Task to complete. All of the records need to be retyped exactly, with no line dropped.

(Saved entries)
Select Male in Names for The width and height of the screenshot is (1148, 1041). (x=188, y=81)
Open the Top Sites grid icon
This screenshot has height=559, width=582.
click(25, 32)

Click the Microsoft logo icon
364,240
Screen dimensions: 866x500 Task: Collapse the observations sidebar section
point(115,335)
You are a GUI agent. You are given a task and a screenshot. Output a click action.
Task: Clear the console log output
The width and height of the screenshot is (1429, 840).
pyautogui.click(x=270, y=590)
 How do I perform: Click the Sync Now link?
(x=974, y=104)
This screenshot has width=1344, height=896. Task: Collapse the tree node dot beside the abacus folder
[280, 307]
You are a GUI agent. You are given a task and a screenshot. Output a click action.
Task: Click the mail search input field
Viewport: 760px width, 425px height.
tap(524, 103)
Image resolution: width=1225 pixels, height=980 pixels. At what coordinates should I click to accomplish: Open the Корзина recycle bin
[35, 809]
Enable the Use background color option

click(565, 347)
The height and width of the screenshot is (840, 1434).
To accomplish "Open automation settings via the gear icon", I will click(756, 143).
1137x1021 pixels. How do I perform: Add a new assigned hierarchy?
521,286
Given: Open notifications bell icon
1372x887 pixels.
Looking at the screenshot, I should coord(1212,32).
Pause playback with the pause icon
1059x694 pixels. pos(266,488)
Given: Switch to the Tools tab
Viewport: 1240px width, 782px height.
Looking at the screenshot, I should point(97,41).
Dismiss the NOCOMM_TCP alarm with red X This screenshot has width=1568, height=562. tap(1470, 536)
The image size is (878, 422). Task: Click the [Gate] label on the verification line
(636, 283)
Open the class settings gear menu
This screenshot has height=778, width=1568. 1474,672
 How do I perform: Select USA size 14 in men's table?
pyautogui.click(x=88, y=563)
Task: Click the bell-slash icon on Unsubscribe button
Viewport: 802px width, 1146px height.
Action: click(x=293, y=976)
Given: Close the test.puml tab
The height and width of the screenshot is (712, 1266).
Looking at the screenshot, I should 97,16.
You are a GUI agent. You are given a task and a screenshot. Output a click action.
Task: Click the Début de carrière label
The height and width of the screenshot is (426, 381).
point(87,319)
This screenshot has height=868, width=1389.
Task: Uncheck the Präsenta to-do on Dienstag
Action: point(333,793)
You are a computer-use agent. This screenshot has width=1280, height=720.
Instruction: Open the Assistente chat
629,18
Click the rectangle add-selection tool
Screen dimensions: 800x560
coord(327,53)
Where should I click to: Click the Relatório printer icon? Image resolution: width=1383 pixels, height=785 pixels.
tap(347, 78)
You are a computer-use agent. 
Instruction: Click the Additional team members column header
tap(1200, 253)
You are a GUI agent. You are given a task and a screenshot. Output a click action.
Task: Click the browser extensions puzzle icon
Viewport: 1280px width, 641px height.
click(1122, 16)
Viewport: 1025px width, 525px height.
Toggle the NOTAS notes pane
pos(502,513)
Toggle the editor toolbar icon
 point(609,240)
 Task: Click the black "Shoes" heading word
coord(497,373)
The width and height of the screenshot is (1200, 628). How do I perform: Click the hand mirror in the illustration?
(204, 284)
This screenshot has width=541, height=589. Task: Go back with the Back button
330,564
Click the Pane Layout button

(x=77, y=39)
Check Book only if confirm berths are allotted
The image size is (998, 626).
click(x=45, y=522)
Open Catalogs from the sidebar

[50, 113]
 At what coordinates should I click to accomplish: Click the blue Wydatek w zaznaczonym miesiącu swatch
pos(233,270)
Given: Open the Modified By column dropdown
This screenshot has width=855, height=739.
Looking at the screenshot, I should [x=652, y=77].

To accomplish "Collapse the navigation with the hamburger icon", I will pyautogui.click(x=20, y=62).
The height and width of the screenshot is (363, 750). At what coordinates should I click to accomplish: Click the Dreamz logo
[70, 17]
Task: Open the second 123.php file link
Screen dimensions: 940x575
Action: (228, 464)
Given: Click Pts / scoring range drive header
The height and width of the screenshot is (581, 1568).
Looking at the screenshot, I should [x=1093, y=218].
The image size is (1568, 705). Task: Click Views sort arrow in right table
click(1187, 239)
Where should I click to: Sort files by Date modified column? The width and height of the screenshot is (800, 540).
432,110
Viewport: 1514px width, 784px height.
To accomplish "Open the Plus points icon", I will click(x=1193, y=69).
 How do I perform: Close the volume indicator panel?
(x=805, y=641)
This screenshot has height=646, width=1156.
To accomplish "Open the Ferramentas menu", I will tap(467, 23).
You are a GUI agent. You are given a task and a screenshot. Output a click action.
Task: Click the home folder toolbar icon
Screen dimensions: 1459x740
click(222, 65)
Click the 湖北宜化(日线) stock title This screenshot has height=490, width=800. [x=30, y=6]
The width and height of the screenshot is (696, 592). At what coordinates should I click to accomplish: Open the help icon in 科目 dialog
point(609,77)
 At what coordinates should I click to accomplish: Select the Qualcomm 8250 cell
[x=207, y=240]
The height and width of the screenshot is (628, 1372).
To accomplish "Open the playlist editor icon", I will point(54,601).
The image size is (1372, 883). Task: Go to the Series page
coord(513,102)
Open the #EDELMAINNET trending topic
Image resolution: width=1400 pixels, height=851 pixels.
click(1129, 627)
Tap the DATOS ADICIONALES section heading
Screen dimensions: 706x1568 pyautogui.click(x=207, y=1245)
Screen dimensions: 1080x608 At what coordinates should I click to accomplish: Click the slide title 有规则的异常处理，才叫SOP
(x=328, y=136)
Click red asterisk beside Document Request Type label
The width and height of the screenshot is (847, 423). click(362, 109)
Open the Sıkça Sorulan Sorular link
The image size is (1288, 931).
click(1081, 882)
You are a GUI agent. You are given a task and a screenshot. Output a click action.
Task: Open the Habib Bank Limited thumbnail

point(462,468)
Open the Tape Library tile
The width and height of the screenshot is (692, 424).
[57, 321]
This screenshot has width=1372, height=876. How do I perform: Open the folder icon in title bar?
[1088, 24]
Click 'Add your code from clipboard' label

Response area.
Select Male in Names for The width and height of the screenshot is (1148, 1041). (x=188, y=81)
Open the Top Sites grid icon
This screenshot has height=559, width=582.
click(25, 32)

Click the Microsoft logo icon
364,240
Screen dimensions: 866x500 Task: Collapse the observations sidebar section
point(115,335)
You are a GUI agent. You are given a task and a screenshot. Output a click action.
Task: Clear the console log output
The width and height of the screenshot is (1429, 840).
pyautogui.click(x=270, y=590)
 How do I perform: Click the Sync Now link?
(x=974, y=104)
This screenshot has width=1344, height=896. Task: Collapse the tree node dot beside the abacus folder
[280, 307]
You are a GUI agent. You are given a task and a screenshot. Output a click action.
Task: Click the mail search input field
Viewport: 760px width, 425px height.
tap(524, 103)
Image resolution: width=1225 pixels, height=980 pixels. At what coordinates should I click to accomplish: Open the Корзина recycle bin
[35, 809]
Enable the Use background color option

click(565, 347)
The height and width of the screenshot is (840, 1434).
To accomplish "Open automation settings via the gear icon", I will click(756, 143).
1137x1021 pixels. How do I perform: Add a new assigned hierarchy?
521,286
Given: Open notifications bell icon
1372x887 pixels.
Looking at the screenshot, I should coord(1212,32).
Pause playback with the pause icon
1059x694 pixels. pos(266,488)
Given: Switch to the Tools tab
Viewport: 1240px width, 782px height.
Looking at the screenshot, I should point(97,41).
Dismiss the NOCOMM_TCP alarm with red X This screenshot has width=1568, height=562. tap(1470, 536)
The image size is (878, 422). Task: Click the [Gate] label on the verification line
(636, 283)
Open the class settings gear menu
This screenshot has height=778, width=1568. 1474,672
 How do I perform: Select USA size 14 in men's table?
pyautogui.click(x=88, y=563)
Task: Click the bell-slash icon on Unsubscribe button
Viewport: 802px width, 1146px height.
Action: click(x=293, y=976)
Given: Close the test.puml tab
The height and width of the screenshot is (712, 1266).
Looking at the screenshot, I should 97,16.
You are a GUI agent. You are given a task and a screenshot. Output a click action.
Task: Click the Début de carrière label
The height and width of the screenshot is (426, 381).
point(87,319)
This screenshot has height=868, width=1389.
Task: Uncheck the Präsenta to-do on Dienstag
Action: point(333,793)
You are a computer-use agent. This screenshot has width=1280, height=720.
Instruction: Open the Assistente chat
629,18
Click the rectangle add-selection tool
Screen dimensions: 800x560
coord(327,53)
Where should I click to: Click the Relatório printer icon? Image resolution: width=1383 pixels, height=785 pixels.
tap(347, 78)
You are a computer-use agent. 
Instruction: Click the Additional team members column header
tap(1200, 253)
You are a GUI agent. You are given a task and a screenshot. Output a click action.
Task: Click the browser extensions puzzle icon
Viewport: 1280px width, 641px height.
click(1122, 16)
Viewport: 1025px width, 525px height.
Toggle the NOTAS notes pane
pos(502,513)
Toggle the editor toolbar icon
 point(609,240)
 Task: Click the black "Shoes" heading word
coord(497,373)
The width and height of the screenshot is (1200, 628). How do I perform: Click the hand mirror in the illustration?
(204, 284)
This screenshot has width=541, height=589. Task: Go back with the Back button
330,564
Click the Pane Layout button

(x=77, y=39)
Check Book only if confirm berths are allotted
The image size is (998, 626).
click(x=45, y=522)
Open Catalogs from the sidebar

[50, 113]
 At what coordinates should I click to accomplish: Click the blue Wydatek w zaznaczonym miesiącu swatch
pos(233,270)
Given: Open the Modified By column dropdown
This screenshot has width=855, height=739.
Looking at the screenshot, I should [x=652, y=77].

To accomplish "Collapse the navigation with the hamburger icon", I will pyautogui.click(x=20, y=62).
The height and width of the screenshot is (363, 750). At what coordinates should I click to accomplish: Click the Dreamz logo
[70, 17]
Task: Open the second 123.php file link
Screen dimensions: 940x575
Action: (228, 464)
Given: Click Pts / scoring range drive header
The height and width of the screenshot is (581, 1568).
Looking at the screenshot, I should [x=1093, y=218].
The image size is (1568, 705). Task: Click Views sort arrow in right table
click(1187, 239)
Where should I click to: Sort files by Date modified column? The width and height of the screenshot is (800, 540).
432,110
Viewport: 1514px width, 784px height.
To accomplish "Open the Plus points icon", I will click(x=1193, y=69).
 How do I perform: Close the volume indicator panel?
(x=805, y=641)
This screenshot has height=646, width=1156.
To accomplish "Open the Ferramentas menu", I will tap(467, 23).
You are a GUI agent. You are given a task and a screenshot. Output a click action.
Task: Click the home folder toolbar icon
Screen dimensions: 1459x740
click(222, 65)
Click the 湖北宜化(日线) stock title This screenshot has height=490, width=800. [x=30, y=6]
The width and height of the screenshot is (696, 592). At what coordinates should I click to accomplish: Open the help icon in 科目 dialog
point(609,77)
 At what coordinates should I click to accomplish: Select the Qualcomm 8250 cell
[x=207, y=240]
The height and width of the screenshot is (628, 1372).
To accomplish "Open the playlist editor icon", I will point(54,601).
The image size is (1372, 883). Task: Go to the Series page
coord(513,102)
Open the #EDELMAINNET trending topic
Image resolution: width=1400 pixels, height=851 pixels.
click(1129, 627)
Tap the DATOS ADICIONALES section heading
Screen dimensions: 706x1568 pyautogui.click(x=207, y=1245)
Screen dimensions: 1080x608 At what coordinates should I click to accomplish: Click the slide title 有规则的异常处理，才叫SOP
(x=328, y=136)
Click red asterisk beside Document Request Type label
The width and height of the screenshot is (847, 423). click(362, 109)
Open the Sıkça Sorulan Sorular link
The image size is (1288, 931).
click(1081, 882)
You are a GUI agent. You are given a task and a screenshot. Output a click action.
Task: Open the Habib Bank Limited thumbnail

point(462,468)
Open the Tape Library tile
The width and height of the screenshot is (692, 424).
[57, 321]
This screenshot has width=1372, height=876. How do I perform: Open the folder icon in title bar?
[1088, 24]
Click 'Add your code from clipboard' label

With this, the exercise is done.